ABSTRACT
JILL A. O'LOUGHLIN *, JAN M. BRUDER and MICHAEL J. LYSAGHT Center for Biomedical Engineering, Brown University, Box G-B395, Providence, R! 02912-G, USA
Received 3 December 2003; accepted 15 April 2004
Abstract-This paper begins with an extensive review of previous research on the degradation of non-protein nitrogen compounds for improved therapy of renal failure. During the 1970s, Malchesky established that naturally occurring strains of microorganisms were highly effective for the in vitro degradation of urea and other compounds found in urine, and that these bacteria could be conditioned with selected media to enhance growth and degradation efficiency. A few years later, Setala introduced the concept of oral delivery of lyophilized bacteria, harvested from soil, to uremic patients, for degradation of non-protein nitrogen compounds. In the 1990s, Chang proposed delivery of encapsulated genetically modified bacteria for removal of uremic waste products in vitro and in vivo.
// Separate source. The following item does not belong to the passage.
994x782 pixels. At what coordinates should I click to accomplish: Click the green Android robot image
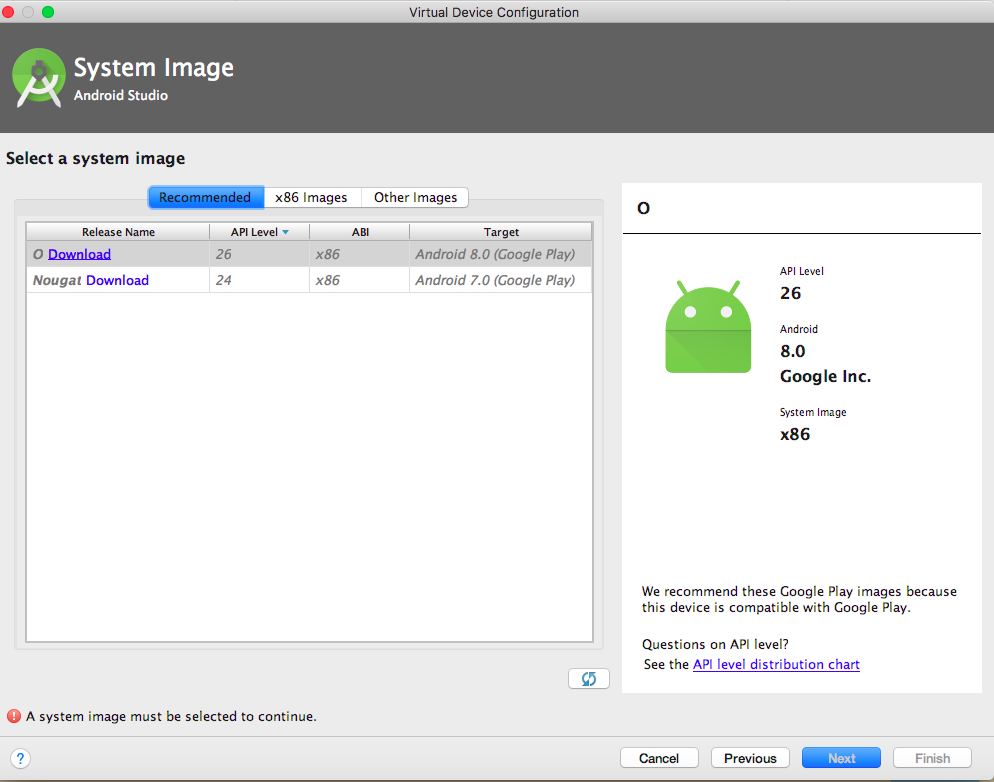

Recently, our group has pursued the idea of orally delivering formulated combinations of enzymes or modified bacteria. A new study is also described, which characterizes the capacity of a single alginate microcapsule containing a mixture of genetically modified cells and enzyme to degrade urea, uric acid and creatinine. The combination capsules were found to be effective in vitro and in vivo in a rodent model of chemically-induced renal failure. Reduction of urea concentration in vivo required co-administration of a cation exchange resin to adsorb ammonia. Increased investigative effort is warranted for these approaches which offer significant potential as an adjunct to conventional forms of dialysis.